Software Similarities and Clones: A Curse or Blessing?

Stanislaw Jarzabek
Computer Science, Bialystok University of Technology
Poland
 

Brief Bio
Stan Jarzabek has been working on techniques for software reuse since 1997. His team developed XVCL (XML-based Variant Configuration Language), a variability management technique for software reuse in 2000. Since then, XVCL has been applied in lab studies and industrial projects with results published at major software engineering forums (a study of redundancies in Buffer library with XVCL won ACM Best Paper Award; industrial projects with XVCL were published at ICSE and FSE). XVCL later evolved to a more flexible system called ART (Adaptive Reuse Technique) http://art-processor.org. Stan’s long-term research interest is software engineering (software reuse and maintenance), and in recent years mHealth – use of mobile technology to improve delivery of healthcare. Stan received MSc and PhD from Warsaw University. He has been a Professor at Bialystok University of Technology since 2015; in 1992-2015 he was an Associate Professor at the Department of Computer Science, National University of Singapore; in 1990-92 he was a Research Manager of CSA Research Ltd in Singapore.
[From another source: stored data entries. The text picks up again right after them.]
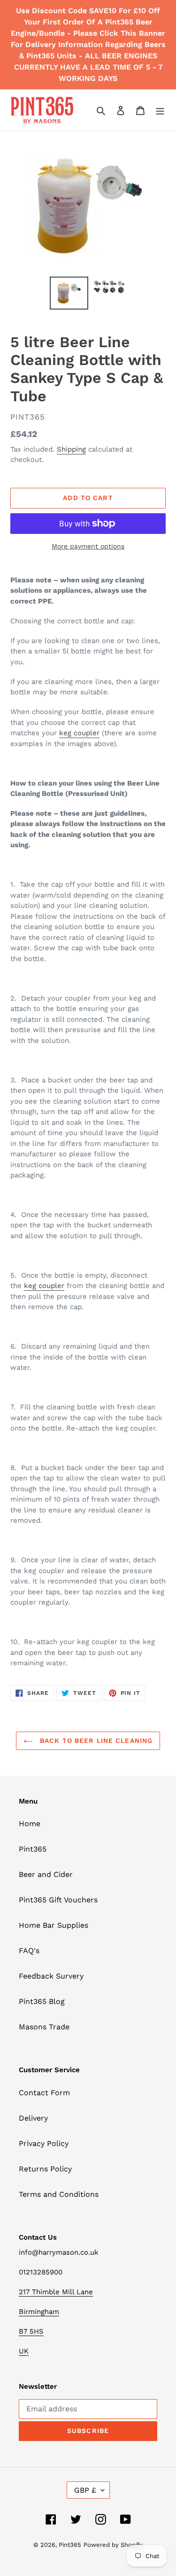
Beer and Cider (46, 1874)
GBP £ (85, 2490)
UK (24, 2351)
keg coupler (79, 733)
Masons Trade (44, 2026)
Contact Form (44, 2092)
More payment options (88, 546)
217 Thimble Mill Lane (56, 2292)
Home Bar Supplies (53, 1925)
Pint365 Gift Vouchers (58, 1899)
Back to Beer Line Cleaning (95, 1740)
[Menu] (160, 110)
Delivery (33, 2118)
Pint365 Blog (42, 2001)
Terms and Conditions (59, 2194)
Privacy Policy (44, 2143)
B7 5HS (31, 2331)
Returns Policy (45, 2168)
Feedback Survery (51, 1976)
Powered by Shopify (113, 2544)
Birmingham (39, 2311)
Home (29, 1823)
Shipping (71, 449)
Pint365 (32, 1849)
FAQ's (29, 1950)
Before, Stan taught at McMaster University, Canada and worked for industrial research institute in Warsaw.


Abstract
Similarities are inherent in software - Who has not adapted existing code to speed up writing new programs? While simplistic and not be very effective in long run, copy-paste-modify is a common reuse practice. It produces software clones - recurring in variant forms similar code fragments, classes, source files or even bigger program modules. Software cloning phenomenon has been investigated by researchers for decades. Whether clones are good or bad depends on the context. Sometimes software clones hinder program understanding and maintenance, and are considered a sign and measure of decaying software structure and quality. Such software clones should be avoided or eliminated, whenever possible. In other situations, software clones are created intentionally and play some useful role in a program. Application of company standards and design patterns leads to clones, but we do not question the value of these practices because of that. In the talk, I will analyse the multifaceted phenomenon of software similarities, particularly focusing on the situations when software clones - not necessarily good - explode because we can’t contain their explosion with conventional programming techniques.
Software systems can comprise 10’s of millions LOC (WINDOWS is well over 100 millions LOC), with thousands of inter-related components, reaching the limits of what today’s technology can handle. We’ll be surely challenged by even larger and more complex systems-of-systems of the future. How do we cope with such systems if their complexity grows proportionally to their size? Especially software maintenance, which is almost exclusively done at the level of code, exposes developers to such complexity. Not surprisingly, up to 80% of software costs go to maintenance. I will present a view that software similarities have yet unexploited potential to help us reduce software complexity. But to tap on that potential we must reach beyond the current software reuse paradigm.